Вначале это могло казаться не так. Массы, участвовавшие в революции, действительно переживали праздник освобождения. Их свобода была двусмысленна и не имела никакого отношения к свободе мысли, слова, культуры. Это свобода от господ, от самого существования господ с оскорбительным сознанием неравенства. Говоря по-русски, воля, а не свобода. Но воля, как стихийное буйство разлившейся жизни -- она была, и она несла, как буря на парусах, тех, кто ей отдавался, кто мог, как Блок, "слушать революцию". Отсюда вещая значительность конца десятых и культурный подъём двадцатых годов в России НЭПа. Но постепенно большевизм осуществил свои потенции: прибрал к рукам, "организовал" всё духовное хозяйство. С 1922-23 года марксизм становится обязательным в науке, с 30-х годов -- сталинизм в литературе. Там, где организация побеждала, наступила медленная смерть от удушения. И сейчас Россия -- духовная пустыня. Такой результат неизбежен во всяком тоталитарно-тираническом государстве, какова бы ни была идея, положенная в его основу. В России такой идеей оказался марксизм. Я сомневаюсь, чтобы марксизм, даже в условиях наиболее благоприятных, в обстановке совершенной свободы, мог лечь в основу значительной культуры. Какова бы ни была его ограниченная ценность в политической экономии и в социологии, в нём совершенно отсутствует тот воздух, в котором может дышать человеческая личность. Марксизм культурно возможен, как прививка к чему-то иному: даже у Маркса -- к его классическому и гегельянскому гуманизму. Страна, всерьёз сделавшая марксизм единственной основой воспитания, превращается в "собачью пещеру", где могут выживать только высокие ростом.
Я не закрываю глаз на то, что русский большевизм, в особенности сталинизм, весьма далеко уклонился от настоящего марксизма. Чрезвычайно огрубляя его, ленинизм, с другой стороны, ассимилировал его с иными, чуждыми ему, хотя столь же элементарными идеями: с философским волюнтаризмом, с культом вождей -- в последней редакции, даже с великорусским национализмом. Это дало возможность дышать и в собачьей пещере, -- но всё же каким спёртым воздухом! Жизнь возможна и в России, но какая убогая! О культурном расцвете в стране марксизма нельзя и мечтать.
Но марксизм был и сойдёт. Много ли уже сейчас от него осталось? Он отравил духовным туберкулёзом одно поколение -- лет на 15, -- но это поколение ещё не вся Россия. Правда, это поколение первенцев революции, самое горячее, активное -- ему ли, казалось, не лепить, не оформлять податливой, пластичной массы, растопившей все старые формы быта и жаждущей новых?

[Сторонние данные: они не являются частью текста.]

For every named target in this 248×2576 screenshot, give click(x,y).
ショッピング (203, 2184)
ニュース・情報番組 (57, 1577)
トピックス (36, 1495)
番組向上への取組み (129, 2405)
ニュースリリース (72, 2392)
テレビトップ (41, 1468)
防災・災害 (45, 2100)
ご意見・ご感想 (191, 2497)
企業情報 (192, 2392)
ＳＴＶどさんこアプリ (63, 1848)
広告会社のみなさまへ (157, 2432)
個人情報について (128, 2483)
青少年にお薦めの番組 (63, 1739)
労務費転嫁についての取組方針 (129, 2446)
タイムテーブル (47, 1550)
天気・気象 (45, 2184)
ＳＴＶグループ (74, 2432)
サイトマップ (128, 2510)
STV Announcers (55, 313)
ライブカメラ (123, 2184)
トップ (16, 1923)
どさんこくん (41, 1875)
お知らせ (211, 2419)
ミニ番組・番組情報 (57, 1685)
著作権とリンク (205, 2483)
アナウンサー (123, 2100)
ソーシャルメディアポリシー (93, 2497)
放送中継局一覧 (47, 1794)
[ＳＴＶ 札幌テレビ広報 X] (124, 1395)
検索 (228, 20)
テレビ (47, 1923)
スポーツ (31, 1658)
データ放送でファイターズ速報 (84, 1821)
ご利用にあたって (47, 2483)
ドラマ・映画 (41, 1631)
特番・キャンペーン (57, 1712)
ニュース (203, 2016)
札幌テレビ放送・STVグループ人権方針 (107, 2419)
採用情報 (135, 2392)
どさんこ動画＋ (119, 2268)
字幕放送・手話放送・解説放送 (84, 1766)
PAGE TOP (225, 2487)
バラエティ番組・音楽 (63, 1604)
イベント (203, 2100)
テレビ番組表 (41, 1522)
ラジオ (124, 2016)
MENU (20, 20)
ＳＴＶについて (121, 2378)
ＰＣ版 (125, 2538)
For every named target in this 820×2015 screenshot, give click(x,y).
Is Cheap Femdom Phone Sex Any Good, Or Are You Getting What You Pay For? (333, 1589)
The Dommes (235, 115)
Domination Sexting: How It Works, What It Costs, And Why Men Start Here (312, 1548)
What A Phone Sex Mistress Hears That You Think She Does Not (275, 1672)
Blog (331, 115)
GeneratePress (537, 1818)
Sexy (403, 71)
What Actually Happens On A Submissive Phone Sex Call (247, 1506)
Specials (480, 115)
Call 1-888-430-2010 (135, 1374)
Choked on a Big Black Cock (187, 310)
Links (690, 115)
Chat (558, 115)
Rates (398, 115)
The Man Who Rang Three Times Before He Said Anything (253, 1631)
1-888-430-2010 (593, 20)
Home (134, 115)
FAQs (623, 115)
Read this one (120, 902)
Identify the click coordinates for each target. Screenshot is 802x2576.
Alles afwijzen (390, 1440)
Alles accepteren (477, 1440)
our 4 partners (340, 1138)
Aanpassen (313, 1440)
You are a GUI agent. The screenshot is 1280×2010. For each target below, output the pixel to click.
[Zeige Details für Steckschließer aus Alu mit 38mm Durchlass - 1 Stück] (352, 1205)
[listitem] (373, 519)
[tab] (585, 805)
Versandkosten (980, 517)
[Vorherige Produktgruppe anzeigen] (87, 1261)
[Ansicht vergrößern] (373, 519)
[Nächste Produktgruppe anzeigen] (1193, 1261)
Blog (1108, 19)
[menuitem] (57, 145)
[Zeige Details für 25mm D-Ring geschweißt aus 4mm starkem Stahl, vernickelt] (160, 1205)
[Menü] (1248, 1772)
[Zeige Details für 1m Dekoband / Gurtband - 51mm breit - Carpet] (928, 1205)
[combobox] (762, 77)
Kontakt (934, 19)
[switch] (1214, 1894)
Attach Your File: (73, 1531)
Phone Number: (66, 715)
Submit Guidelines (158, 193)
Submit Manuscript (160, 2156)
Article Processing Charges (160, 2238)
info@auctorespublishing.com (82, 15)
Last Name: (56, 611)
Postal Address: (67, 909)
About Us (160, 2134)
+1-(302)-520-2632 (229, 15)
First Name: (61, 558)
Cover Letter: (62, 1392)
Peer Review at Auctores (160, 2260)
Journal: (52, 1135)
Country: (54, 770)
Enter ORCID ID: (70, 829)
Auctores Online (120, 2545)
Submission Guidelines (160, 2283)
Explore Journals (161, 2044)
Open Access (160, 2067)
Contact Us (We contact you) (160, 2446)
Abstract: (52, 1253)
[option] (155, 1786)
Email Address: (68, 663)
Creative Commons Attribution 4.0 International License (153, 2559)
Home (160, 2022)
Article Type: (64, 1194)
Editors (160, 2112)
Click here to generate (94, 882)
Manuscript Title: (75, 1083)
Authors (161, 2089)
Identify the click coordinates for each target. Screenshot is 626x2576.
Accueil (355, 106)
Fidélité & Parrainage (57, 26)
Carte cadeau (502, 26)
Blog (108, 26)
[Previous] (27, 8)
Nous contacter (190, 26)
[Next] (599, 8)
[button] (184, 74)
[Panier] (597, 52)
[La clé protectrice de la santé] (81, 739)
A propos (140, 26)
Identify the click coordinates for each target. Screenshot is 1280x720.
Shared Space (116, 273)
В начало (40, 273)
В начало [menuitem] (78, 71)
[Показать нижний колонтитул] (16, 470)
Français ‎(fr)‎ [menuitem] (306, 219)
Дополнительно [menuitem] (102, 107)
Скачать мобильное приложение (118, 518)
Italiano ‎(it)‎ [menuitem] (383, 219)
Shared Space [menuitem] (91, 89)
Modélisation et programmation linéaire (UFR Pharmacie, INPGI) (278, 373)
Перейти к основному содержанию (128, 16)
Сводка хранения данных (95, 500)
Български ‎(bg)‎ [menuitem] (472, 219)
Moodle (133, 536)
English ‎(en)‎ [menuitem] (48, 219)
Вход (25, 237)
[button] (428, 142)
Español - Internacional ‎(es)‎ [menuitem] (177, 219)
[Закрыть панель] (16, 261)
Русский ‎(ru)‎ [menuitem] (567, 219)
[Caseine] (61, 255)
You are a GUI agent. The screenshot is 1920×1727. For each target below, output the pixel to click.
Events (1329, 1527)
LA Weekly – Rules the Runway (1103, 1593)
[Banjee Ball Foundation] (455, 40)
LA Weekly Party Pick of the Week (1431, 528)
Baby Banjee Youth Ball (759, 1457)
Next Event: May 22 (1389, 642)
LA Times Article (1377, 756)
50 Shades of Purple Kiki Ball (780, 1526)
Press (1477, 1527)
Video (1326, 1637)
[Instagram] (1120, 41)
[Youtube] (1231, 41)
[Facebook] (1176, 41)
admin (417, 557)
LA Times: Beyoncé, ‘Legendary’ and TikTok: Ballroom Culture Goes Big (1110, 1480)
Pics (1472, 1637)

Новое творчество жизни оказалось бездарным, и вместе с тем лживым и порочным весь духовный профетизм революции. -- Да, но это для первого поколения. Освободившиеся, или освобождающиеся от марксизма октябрята революции -- они-то могут уже работать. -- Нет, ибо за сменой всех идеологий русской революции -- бывших и будущих -- остаётся её фон: тоталитарной несвободы. В этом удушающем рабстве, в той лёгкости, с которой народ это рабство принял (он называл его первое время свободой), не один лишь общий закон революционного процесса: от анархии -- к деспотизму. Здесь сказывается московская привычка к рабству, культура рабства в московские и петербургские столетия истории. В свободе нуждалась, свободой жила интеллигенция, которая вместе с дворянством, была выжжена революцией. Москвич, пришедший ей на смену, никогда не дышал свободным воздухом: состояние рабства -- не сталинского, конечно, -- является для него исторически привычным, почти естественным.
Мы часто говорим о национализации русской революции Но что это значит? Это значит, что в ней победил не Ленин и не Бакунин, боровшиеся друг с другом первые годы, а Иван Грозный. Сталин и есть перевод его на современность.
2
Духовная бескрылость, бездарность русской революции может доставлять злорадное удовольствие всем её врагам. Но это факт глубоко печальный для русского народа и его будущего. Потому что это будущее кипит в котле революции. Потому что долго ещё поколения, идущие нам на смену, будут нести её печать. Не легко будет стереть её -- да можно спросить себя удастся ли это когда-нибудь до конца?
Ну, а как обстоит дело с нашей реакцией? -- с тем другим духовным источником, который должен питать наше будущее. Потому что нельзя забывать: реакции бывают жизненные, глубокие, плодотворные. Общественные реакции как бы существуют для того, чтобы дух, утомлённый и разочарованный злой суетой настоящего, мог произвести свой examen de conscience, углубиться в себя и выносить в своих недрах новую творческую идею грядущего. В борьбе этой идеи с торжествующей, но уже изношенной идеей настоящего и задан духовный контрапункт эпохи.
Наша реакция? Нельзя не удивляться и не огорчаться её духовным бессилием. Нас не удивляет бездарность революции: чего и ждать от учеников Ленина? Но здесь, в эмиграции, собраны -- мы любим повторять -- лучшие силы русской интеллигенции. Вся их энергия сосредоточена на одном помысле -- на отрицании революции. И эта революция так уязвима: её неправда и ложь самоочевидны. Почему же критика едва поднимается над уровнем злобы дня? А там, где она решается на обобщения, она не выходит из повторения общих мест.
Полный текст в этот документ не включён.